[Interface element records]
=-=-=
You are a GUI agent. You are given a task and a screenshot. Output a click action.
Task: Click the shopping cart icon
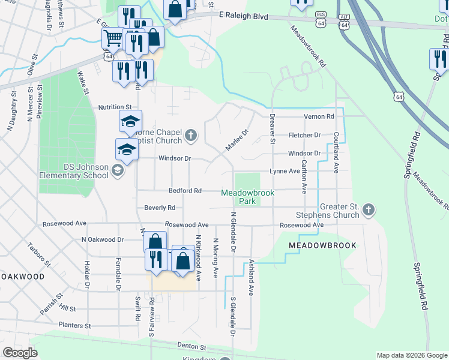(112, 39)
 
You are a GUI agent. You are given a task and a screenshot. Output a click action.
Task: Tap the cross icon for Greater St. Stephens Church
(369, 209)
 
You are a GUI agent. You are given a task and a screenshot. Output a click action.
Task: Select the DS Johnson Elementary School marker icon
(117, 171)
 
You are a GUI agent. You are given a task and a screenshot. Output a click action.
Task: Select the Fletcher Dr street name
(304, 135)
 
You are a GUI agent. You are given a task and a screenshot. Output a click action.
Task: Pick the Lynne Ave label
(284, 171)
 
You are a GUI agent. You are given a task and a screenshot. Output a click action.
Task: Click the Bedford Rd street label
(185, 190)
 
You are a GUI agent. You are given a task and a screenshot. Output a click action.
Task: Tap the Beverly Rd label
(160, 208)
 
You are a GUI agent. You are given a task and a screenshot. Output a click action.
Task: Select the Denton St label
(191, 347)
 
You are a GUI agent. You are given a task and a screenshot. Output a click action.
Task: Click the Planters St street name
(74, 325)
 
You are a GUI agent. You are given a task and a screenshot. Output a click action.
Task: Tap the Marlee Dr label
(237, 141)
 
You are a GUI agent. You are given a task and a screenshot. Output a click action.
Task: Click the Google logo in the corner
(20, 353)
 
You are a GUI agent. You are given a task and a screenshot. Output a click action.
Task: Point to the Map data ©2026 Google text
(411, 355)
=-=-=
SET PROBLEM
Pick out every line in the records above that contains the string "Google", matching case exactly, and copy each one.

RESULT OF THE TASK
Task: Click the Google logo in the corner
Task: Point to the Map data ©2026 Google text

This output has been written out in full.